More: Ex-Lion Darius Slay ranked No. 4 cornerback in NFL by ESPN

Each team is required to submit its own Infectious Disease Emergency Response (IDER) plan, subject to approval by the NFL and NFLPA. But there are some key elements that are still being debated, including the frequency of the COVID-19 testing that’ll be run by BioReference Laboratories, which also has partnered with the NBA and Major League Soccer.

The players want daily testing, both to limit outbreaks and to help alleviate quarantine problems created by false positives. That’ll cost tens of millions of dollars and possibly challenge lab capabilities, yet as Smith said Friday, “We don’t plan on changing that position.”

The players also want to get rid of the two remaining preseason games still on the schedule. Instead, they say medical experts agree an extended six-week training camp – with full-contact practice limited to the last couple weeks – is the best way to prevent injuries after missing the offseason.

“Every decision we make that doesn’t look at the long-term (view) of getting through a full season,” Tretter insisted, “is going to set us up for failure.”

Money matters

That, in turn, brings up the money matters still to be resolved.

The league figures to lose about a quarter of its projected $16 billion-plus in revenue if it plays the 2020 season without fans in the stands. That could mean the 2021 salary cap drops by up to $70 million per team, unless the two sides can agree on a way to spread those losses over multiple years. But what happens if the 2020 season can’t be completed? Who gets paid? And how much?

Or how many? That’s another question that needs answering, as the two sides hammer out an agreement that’ll account for the likelihood of positive tests and the inevitable roster upheaval. They’ll need less-restrictive rules for injured reserve, expanded practice squads, and so on. Smith said he doesn’t yet know of any players planning to opt-out of the season, but surely some will. And that’s another sticking point in negotiations.

So, too, are the concerns players have shared about whether everyone is truly appreciating the risks involved here. Ravens coach John Harbaugh deemed initial protocol plans last month “humanly impossible.” Meanwhile, Buccaneers coach Bruce Arians, a three-time cancer survivor, said recently, “The players, they’re going to all get sick, that’s for sure. It’s just a matter of how sick they get.”
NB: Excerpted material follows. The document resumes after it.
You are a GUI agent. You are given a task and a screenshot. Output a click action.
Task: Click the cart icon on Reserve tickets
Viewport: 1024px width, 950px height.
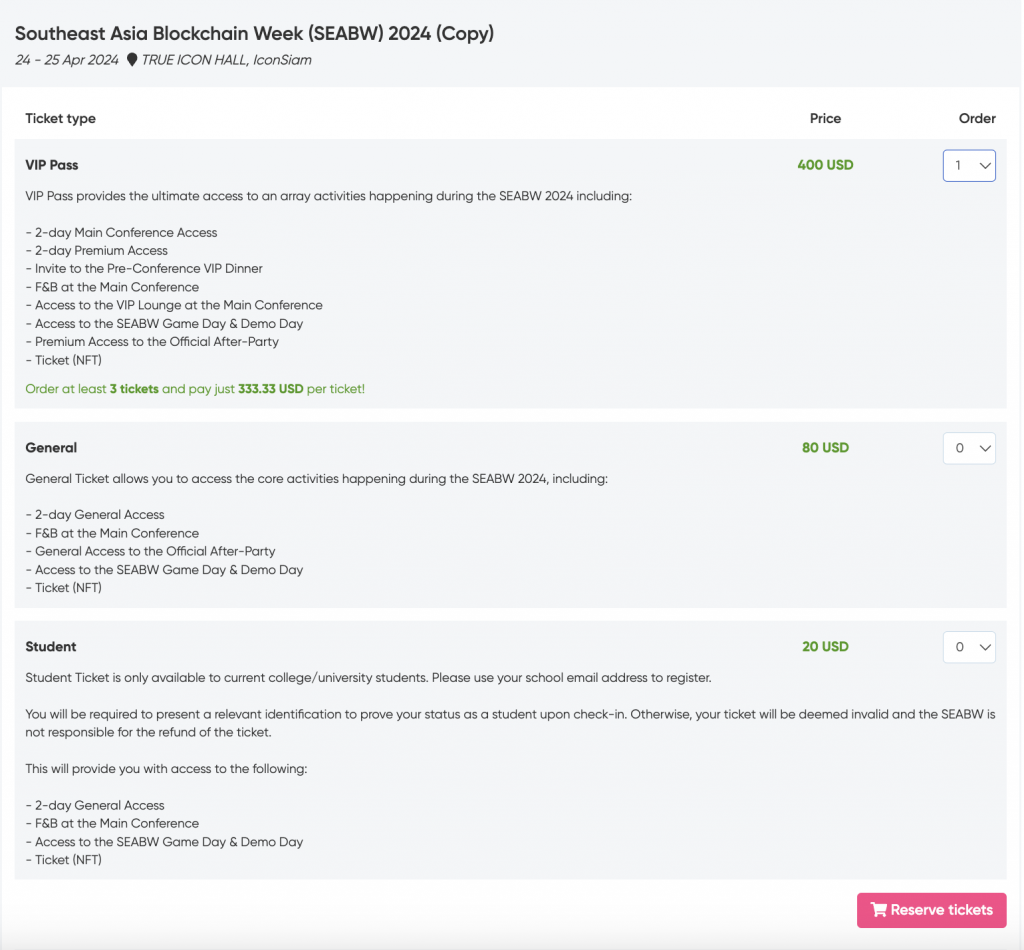coord(878,910)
Clearly, that’s not the plan, or the expectation. But just how much of an exaggeration will it sound like by November or December? No one can say for sure.

What Tretter will say, however, is this: “Those attitudes can’t happen. Because this is all of us in it together. And no one can just wish this away or expect this to go away. There are consequences to getting sick.”

Just ask another NFL veteran lineman, the Los Angeles Rams’ Andrew Whitworth, who joined the NFLPA call Friday to talk about his own family’s ordeal with the virus this spring. A casual lunch date turned into a full-blown COVID-19 outbreak in a matter of days for his extended family, including a father-in-law who was hospitalized. 

“It doesn’t take much,” Whitworth said. “It can spread like wildfire. … All it takes is one exposure, and that's the reality.”

One the NFL is just beginning to tackle.